++++ Data shown

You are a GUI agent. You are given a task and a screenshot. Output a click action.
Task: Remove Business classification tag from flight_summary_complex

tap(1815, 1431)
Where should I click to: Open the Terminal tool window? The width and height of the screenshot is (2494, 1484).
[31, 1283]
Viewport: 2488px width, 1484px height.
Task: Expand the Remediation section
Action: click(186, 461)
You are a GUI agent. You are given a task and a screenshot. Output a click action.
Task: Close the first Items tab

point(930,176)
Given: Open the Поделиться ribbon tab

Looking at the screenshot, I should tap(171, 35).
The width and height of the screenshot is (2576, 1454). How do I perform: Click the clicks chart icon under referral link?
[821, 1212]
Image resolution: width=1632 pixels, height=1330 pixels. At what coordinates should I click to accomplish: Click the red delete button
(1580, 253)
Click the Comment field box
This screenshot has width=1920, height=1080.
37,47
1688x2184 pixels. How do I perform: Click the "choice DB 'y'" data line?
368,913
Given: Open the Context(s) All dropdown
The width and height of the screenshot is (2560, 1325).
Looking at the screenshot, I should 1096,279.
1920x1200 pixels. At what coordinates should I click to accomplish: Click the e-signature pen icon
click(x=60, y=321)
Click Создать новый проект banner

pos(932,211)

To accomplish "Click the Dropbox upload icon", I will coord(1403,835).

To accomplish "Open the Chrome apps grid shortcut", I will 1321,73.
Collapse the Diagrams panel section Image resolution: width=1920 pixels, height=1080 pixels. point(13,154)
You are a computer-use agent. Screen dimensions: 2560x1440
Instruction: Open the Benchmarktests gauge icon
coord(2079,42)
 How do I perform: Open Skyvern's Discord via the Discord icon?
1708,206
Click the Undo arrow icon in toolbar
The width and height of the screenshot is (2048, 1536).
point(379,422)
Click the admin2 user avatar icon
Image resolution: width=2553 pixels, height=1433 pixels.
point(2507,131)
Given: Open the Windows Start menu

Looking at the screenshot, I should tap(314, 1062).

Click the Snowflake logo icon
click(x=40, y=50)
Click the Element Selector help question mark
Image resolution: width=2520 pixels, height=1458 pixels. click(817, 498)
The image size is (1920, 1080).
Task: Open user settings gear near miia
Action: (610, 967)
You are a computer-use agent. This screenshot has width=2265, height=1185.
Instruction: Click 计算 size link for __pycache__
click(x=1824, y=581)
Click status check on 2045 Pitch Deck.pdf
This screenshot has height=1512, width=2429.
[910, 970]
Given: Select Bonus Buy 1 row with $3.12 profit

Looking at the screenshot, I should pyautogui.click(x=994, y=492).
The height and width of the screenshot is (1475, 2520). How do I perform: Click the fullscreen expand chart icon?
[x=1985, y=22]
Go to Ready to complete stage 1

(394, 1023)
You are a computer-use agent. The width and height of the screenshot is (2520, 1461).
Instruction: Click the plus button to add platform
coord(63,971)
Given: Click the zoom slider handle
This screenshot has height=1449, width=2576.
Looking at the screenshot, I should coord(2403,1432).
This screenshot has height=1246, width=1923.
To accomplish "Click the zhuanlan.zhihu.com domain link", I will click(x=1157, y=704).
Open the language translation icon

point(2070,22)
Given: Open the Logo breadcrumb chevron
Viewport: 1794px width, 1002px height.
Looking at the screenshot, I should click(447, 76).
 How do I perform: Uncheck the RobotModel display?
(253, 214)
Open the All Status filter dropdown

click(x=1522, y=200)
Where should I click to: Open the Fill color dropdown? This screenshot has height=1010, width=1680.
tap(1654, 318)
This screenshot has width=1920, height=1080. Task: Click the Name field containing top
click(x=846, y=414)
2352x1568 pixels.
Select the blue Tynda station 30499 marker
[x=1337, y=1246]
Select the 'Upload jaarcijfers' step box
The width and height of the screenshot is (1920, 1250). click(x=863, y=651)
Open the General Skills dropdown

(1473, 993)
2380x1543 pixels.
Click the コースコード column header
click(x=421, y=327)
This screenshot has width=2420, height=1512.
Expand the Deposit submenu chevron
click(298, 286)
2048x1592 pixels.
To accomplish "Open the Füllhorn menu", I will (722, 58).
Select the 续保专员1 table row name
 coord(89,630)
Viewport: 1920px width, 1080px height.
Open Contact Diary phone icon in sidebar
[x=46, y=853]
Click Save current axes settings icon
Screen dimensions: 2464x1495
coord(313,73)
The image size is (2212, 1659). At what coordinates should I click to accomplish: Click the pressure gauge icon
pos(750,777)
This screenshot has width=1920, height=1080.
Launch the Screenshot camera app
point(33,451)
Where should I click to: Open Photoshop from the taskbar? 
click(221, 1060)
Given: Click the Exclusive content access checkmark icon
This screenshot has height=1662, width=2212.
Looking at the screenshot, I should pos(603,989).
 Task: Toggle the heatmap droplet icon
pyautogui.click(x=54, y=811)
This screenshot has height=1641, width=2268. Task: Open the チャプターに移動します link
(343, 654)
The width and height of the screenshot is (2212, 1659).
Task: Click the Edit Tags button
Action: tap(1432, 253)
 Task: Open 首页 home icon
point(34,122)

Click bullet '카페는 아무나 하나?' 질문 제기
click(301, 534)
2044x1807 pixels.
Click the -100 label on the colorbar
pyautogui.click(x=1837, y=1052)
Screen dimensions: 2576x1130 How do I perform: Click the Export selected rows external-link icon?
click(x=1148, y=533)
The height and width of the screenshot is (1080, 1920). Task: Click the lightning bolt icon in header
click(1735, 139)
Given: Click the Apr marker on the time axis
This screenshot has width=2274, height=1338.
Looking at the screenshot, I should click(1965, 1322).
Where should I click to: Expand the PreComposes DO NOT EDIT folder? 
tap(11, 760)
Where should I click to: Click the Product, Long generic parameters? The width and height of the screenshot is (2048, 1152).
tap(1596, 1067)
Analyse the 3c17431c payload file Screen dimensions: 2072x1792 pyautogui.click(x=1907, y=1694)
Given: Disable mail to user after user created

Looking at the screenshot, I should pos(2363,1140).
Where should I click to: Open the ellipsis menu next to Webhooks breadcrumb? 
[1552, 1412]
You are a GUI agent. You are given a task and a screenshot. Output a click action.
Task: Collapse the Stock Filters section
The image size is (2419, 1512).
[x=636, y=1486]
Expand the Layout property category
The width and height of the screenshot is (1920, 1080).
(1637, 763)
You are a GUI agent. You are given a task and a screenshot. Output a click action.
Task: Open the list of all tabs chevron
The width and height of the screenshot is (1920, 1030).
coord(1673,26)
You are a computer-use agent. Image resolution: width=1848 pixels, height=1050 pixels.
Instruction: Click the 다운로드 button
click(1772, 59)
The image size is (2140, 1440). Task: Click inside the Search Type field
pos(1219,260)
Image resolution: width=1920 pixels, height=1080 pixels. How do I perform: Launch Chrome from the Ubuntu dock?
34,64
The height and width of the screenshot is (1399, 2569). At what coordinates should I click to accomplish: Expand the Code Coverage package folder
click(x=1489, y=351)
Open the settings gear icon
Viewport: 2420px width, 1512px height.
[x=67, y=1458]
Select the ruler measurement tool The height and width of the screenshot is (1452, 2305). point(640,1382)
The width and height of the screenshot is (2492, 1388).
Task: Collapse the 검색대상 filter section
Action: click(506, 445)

++++++++

* Exercise description *
Every line above should be transcribed exactly.

* Reply to the exercise *
You are a GUI agent. You are given a task and a screenshot. Output a click action.
Task: Remove Business classification tag from flight_summary_complex

tap(1815, 1431)
Where should I click to: Open the Terminal tool window? The width and height of the screenshot is (2494, 1484).
[31, 1283]
Viewport: 2488px width, 1484px height.
Task: Expand the Remediation section
Action: click(186, 461)
You are a GUI agent. You are given a task and a screenshot. Output a click action.
Task: Close the first Items tab

point(930,176)
Given: Open the Поделиться ribbon tab

Looking at the screenshot, I should tap(171, 35).
The width and height of the screenshot is (2576, 1454). How do I perform: Click the clicks chart icon under referral link?
[821, 1212]
Image resolution: width=1632 pixels, height=1330 pixels. At what coordinates should I click to accomplish: Click the red delete button
(1580, 253)
Click the Comment field box
This screenshot has width=1920, height=1080.
37,47
1688x2184 pixels. How do I perform: Click the "choice DB 'y'" data line?
368,913
Given: Open the Context(s) All dropdown
The width and height of the screenshot is (2560, 1325).
Looking at the screenshot, I should 1096,279.
1920x1200 pixels. At what coordinates should I click to accomplish: Click the e-signature pen icon
click(x=60, y=321)
Click Создать новый проект banner

pos(932,211)

To accomplish "Click the Dropbox upload icon", I will coord(1403,835).

To accomplish "Open the Chrome apps grid shortcut", I will 1321,73.
Collapse the Diagrams panel section Image resolution: width=1920 pixels, height=1080 pixels. point(13,154)
You are a computer-use agent. Screen dimensions: 2560x1440
Instruction: Open the Benchmarktests gauge icon
coord(2079,42)
 How do I perform: Open Skyvern's Discord via the Discord icon?
1708,206
Click the Undo arrow icon in toolbar
The width and height of the screenshot is (2048, 1536).
point(379,422)
Click the admin2 user avatar icon
Image resolution: width=2553 pixels, height=1433 pixels.
point(2507,131)
Given: Open the Windows Start menu

Looking at the screenshot, I should tap(314, 1062).

Click the Snowflake logo icon
click(x=40, y=50)
Click the Element Selector help question mark
Image resolution: width=2520 pixels, height=1458 pixels. click(817, 498)
The image size is (1920, 1080).
Task: Open user settings gear near miia
Action: (610, 967)
You are a computer-use agent. This screenshot has width=2265, height=1185.
Instruction: Click 计算 size link for __pycache__
click(x=1824, y=581)
Click status check on 2045 Pitch Deck.pdf
This screenshot has height=1512, width=2429.
[910, 970]
Given: Select Bonus Buy 1 row with $3.12 profit

Looking at the screenshot, I should pyautogui.click(x=994, y=492).
The height and width of the screenshot is (1475, 2520). How do I perform: Click the fullscreen expand chart icon?
[x=1985, y=22]
Go to Ready to complete stage 1

(394, 1023)
You are a computer-use agent. The width and height of the screenshot is (2520, 1461).
Instruction: Click the plus button to add platform
coord(63,971)
Given: Click the zoom slider handle
This screenshot has height=1449, width=2576.
Looking at the screenshot, I should coord(2403,1432).
This screenshot has height=1246, width=1923.
To accomplish "Click the zhuanlan.zhihu.com domain link", I will click(x=1157, y=704).
Open the language translation icon

point(2070,22)
Given: Open the Logo breadcrumb chevron
Viewport: 1794px width, 1002px height.
Looking at the screenshot, I should click(447, 76).
 How do I perform: Uncheck the RobotModel display?
(253, 214)
Open the All Status filter dropdown

click(x=1522, y=200)
Where should I click to: Open the Fill color dropdown? This screenshot has height=1010, width=1680.
tap(1654, 318)
This screenshot has width=1920, height=1080. Task: Click the Name field containing top
click(x=846, y=414)
2352x1568 pixels.
Select the blue Tynda station 30499 marker
[x=1337, y=1246]
Select the 'Upload jaarcijfers' step box
The width and height of the screenshot is (1920, 1250). click(x=863, y=651)
Open the General Skills dropdown

(1473, 993)
2380x1543 pixels.
Click the コースコード column header
click(x=421, y=327)
This screenshot has width=2420, height=1512.
Expand the Deposit submenu chevron
click(298, 286)
2048x1592 pixels.
To accomplish "Open the Füllhorn menu", I will (722, 58).
Select the 续保专员1 table row name
 coord(89,630)
Viewport: 1920px width, 1080px height.
Open Contact Diary phone icon in sidebar
[x=46, y=853]
Click Save current axes settings icon
Screen dimensions: 2464x1495
coord(313,73)
The image size is (2212, 1659). At what coordinates should I click to accomplish: Click the pressure gauge icon
pos(750,777)
This screenshot has width=1920, height=1080.
Launch the Screenshot camera app
point(33,451)
Where should I click to: Open Photoshop from the taskbar? 
click(221, 1060)
Given: Click the Exclusive content access checkmark icon
This screenshot has height=1662, width=2212.
Looking at the screenshot, I should pos(603,989).
 Task: Toggle the heatmap droplet icon
pyautogui.click(x=54, y=811)
This screenshot has height=1641, width=2268. Task: Open the チャプターに移動します link
(343, 654)
The width and height of the screenshot is (2212, 1659).
Task: Click the Edit Tags button
Action: tap(1432, 253)
 Task: Open 首页 home icon
point(34,122)

Click bullet '카페는 아무나 하나?' 질문 제기
click(301, 534)
2044x1807 pixels.
Click the -100 label on the colorbar
pyautogui.click(x=1837, y=1052)
Screen dimensions: 2576x1130 How do I perform: Click the Export selected rows external-link icon?
click(x=1148, y=533)
The height and width of the screenshot is (1080, 1920). Task: Click the lightning bolt icon in header
click(1735, 139)
Given: Click the Apr marker on the time axis
This screenshot has width=2274, height=1338.
Looking at the screenshot, I should click(1965, 1322).
Where should I click to: Expand the PreComposes DO NOT EDIT folder? 
tap(11, 760)
Where should I click to: Click the Product, Long generic parameters? The width and height of the screenshot is (2048, 1152).
tap(1596, 1067)
Analyse the 3c17431c payload file Screen dimensions: 2072x1792 pyautogui.click(x=1907, y=1694)
Given: Disable mail to user after user created

Looking at the screenshot, I should pos(2363,1140).
Where should I click to: Open the ellipsis menu next to Webhooks breadcrumb? 
[1552, 1412]
You are a GUI agent. You are given a task and a screenshot. Output a click action.
Task: Collapse the Stock Filters section
The image size is (2419, 1512).
[x=636, y=1486]
Expand the Layout property category
The width and height of the screenshot is (1920, 1080).
(1637, 763)
You are a GUI agent. You are given a task and a screenshot. Output a click action.
Task: Open the list of all tabs chevron
The width and height of the screenshot is (1920, 1030).
coord(1673,26)
You are a computer-use agent. Image resolution: width=1848 pixels, height=1050 pixels.
Instruction: Click the 다운로드 button
click(1772, 59)
The image size is (2140, 1440). Task: Click inside the Search Type field
pos(1219,260)
Image resolution: width=1920 pixels, height=1080 pixels. How do I perform: Launch Chrome from the Ubuntu dock?
34,64
The height and width of the screenshot is (1399, 2569). At what coordinates should I click to accomplish: Expand the Code Coverage package folder
click(x=1489, y=351)
Open the settings gear icon
Viewport: 2420px width, 1512px height.
[x=67, y=1458]
Select the ruler measurement tool The height and width of the screenshot is (1452, 2305). point(640,1382)
The width and height of the screenshot is (2492, 1388).
Task: Collapse the 검색대상 filter section
Action: click(506, 445)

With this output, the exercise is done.